## BEGIN Supplied records

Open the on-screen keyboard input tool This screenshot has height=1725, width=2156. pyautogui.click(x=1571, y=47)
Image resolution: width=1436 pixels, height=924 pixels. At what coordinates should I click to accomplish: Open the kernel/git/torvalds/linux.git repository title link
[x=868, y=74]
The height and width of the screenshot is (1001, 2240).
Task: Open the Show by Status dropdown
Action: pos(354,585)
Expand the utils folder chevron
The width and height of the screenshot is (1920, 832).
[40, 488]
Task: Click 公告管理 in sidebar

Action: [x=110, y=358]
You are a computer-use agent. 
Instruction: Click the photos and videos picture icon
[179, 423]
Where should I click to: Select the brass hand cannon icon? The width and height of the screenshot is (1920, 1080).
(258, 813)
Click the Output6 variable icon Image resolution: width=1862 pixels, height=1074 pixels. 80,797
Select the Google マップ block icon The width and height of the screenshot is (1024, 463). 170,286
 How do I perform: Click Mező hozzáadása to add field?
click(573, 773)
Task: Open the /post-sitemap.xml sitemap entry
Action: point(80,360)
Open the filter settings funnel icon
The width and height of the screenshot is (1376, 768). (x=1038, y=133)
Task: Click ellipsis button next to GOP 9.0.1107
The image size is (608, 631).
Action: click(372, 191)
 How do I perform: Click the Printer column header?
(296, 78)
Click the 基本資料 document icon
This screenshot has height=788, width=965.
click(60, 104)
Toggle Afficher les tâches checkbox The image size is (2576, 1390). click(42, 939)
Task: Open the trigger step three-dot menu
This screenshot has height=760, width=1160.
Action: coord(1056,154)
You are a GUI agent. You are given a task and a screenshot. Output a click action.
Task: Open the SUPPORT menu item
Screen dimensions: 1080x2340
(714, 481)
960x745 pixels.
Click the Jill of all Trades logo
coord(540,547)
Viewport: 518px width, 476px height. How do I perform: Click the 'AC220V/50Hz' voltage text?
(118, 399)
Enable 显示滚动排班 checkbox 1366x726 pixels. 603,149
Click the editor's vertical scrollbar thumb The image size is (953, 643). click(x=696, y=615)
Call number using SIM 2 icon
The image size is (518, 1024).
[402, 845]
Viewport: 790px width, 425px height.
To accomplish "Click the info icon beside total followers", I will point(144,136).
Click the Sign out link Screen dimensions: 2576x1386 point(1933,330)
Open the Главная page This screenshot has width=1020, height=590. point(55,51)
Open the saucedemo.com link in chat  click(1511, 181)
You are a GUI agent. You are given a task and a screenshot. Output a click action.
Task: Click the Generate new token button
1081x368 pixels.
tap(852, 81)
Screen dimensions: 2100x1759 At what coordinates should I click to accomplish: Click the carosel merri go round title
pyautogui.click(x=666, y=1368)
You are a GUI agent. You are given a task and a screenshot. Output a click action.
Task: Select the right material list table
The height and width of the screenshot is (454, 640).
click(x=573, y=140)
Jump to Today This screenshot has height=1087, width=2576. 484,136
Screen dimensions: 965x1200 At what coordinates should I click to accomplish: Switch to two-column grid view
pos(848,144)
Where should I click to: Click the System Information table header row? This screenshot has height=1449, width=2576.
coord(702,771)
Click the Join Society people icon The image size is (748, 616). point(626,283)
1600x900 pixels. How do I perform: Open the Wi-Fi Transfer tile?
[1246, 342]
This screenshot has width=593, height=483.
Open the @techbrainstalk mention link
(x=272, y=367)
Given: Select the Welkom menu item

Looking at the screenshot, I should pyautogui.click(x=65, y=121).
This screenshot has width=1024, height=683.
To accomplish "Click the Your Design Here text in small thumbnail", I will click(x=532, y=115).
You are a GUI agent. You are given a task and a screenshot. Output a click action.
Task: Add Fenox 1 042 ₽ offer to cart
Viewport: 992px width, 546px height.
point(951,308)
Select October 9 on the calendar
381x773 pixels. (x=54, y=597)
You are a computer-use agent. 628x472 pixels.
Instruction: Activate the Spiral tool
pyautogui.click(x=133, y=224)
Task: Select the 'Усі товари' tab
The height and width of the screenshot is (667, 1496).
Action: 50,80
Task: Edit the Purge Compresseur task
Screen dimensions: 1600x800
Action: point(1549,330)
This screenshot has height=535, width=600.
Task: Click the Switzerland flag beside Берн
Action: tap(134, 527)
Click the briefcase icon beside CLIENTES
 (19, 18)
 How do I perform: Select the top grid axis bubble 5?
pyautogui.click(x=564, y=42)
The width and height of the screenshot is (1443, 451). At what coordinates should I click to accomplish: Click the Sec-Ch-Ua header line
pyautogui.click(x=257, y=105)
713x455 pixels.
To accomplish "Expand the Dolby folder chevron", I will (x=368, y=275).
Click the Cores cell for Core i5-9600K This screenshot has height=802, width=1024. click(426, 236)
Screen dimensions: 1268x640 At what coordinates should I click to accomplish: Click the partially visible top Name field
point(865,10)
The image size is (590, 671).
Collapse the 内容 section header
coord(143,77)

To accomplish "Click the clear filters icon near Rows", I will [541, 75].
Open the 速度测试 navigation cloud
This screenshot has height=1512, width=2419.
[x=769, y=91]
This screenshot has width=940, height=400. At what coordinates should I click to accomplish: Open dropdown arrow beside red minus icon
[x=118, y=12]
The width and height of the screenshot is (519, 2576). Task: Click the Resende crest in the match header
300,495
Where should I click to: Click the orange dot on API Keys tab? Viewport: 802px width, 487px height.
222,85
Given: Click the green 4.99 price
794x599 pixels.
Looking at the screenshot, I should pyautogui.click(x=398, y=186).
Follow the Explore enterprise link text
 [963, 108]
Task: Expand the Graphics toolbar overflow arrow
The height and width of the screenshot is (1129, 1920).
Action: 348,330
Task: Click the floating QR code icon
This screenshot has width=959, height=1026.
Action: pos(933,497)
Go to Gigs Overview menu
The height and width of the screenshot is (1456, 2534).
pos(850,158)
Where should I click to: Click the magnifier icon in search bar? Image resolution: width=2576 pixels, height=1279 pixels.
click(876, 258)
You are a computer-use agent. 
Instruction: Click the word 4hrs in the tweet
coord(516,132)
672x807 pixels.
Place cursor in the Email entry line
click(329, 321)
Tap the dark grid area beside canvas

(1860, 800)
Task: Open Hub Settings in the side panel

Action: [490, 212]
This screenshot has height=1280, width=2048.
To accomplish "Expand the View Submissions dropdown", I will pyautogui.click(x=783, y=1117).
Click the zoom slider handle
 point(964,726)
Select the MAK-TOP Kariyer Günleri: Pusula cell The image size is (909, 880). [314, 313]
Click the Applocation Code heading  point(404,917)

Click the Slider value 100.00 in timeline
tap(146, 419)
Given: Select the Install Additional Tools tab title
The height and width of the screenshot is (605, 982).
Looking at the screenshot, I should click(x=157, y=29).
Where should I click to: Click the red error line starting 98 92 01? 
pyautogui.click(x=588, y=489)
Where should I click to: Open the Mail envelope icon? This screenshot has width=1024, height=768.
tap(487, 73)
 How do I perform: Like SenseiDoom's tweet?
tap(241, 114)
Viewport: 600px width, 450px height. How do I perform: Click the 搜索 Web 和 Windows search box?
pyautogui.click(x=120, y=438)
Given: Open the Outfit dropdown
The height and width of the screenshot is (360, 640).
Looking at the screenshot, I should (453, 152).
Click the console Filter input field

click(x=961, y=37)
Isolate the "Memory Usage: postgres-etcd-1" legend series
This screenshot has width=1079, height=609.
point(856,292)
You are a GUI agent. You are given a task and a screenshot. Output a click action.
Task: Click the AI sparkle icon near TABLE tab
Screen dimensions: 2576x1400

## END Supplied records

Rewrite the entries in the stretch from the line containing "Toggle Afficher les" through the line containing "coord(702,771)", swapping "Sign out" for "Log out" and leaving everything else unchanged.

## Solution to the exercise
Toggle Afficher les tâches checkbox The image size is (2576, 1390). click(42, 939)
Task: Open the trigger step three-dot menu
This screenshot has height=760, width=1160.
Action: coord(1056,154)
You are a GUI agent. You are given a task and a screenshot. Output a click action.
Task: Open the SUPPORT menu item
Screen dimensions: 1080x2340
(714, 481)
960x745 pixels.
Click the Jill of all Trades logo
coord(540,547)
Viewport: 518px width, 476px height. How do I perform: Click the 'AC220V/50Hz' voltage text?
(118, 399)
Enable 显示滚动排班 checkbox 1366x726 pixels. 603,149
Click the editor's vertical scrollbar thumb The image size is (953, 643). click(x=696, y=615)
Call number using SIM 2 icon
The image size is (518, 1024).
[402, 845]
Viewport: 790px width, 425px height.
To accomplish "Click the info icon beside total followers", I will point(144,136).
Click the Log out link Screen dimensions: 2576x1386 point(1933,330)
Open the Главная page This screenshot has width=1020, height=590. point(55,51)
Open the saucedemo.com link in chat  click(1511, 181)
You are a GUI agent. You are given a task and a screenshot. Output a click action.
Task: Click the Generate new token button
1081x368 pixels.
tap(852, 81)
Screen dimensions: 2100x1759 At what coordinates should I click to accomplish: Click the carosel merri go round title
pyautogui.click(x=666, y=1368)
You are a GUI agent. You are given a task and a screenshot. Output a click action.
Task: Select the right material list table
The height and width of the screenshot is (454, 640).
click(x=573, y=140)
Jump to Today This screenshot has height=1087, width=2576. 484,136
Screen dimensions: 965x1200 At what coordinates should I click to accomplish: Switch to two-column grid view
pos(848,144)
Where should I click to: Click the System Information table header row? This screenshot has height=1449, width=2576.
coord(702,771)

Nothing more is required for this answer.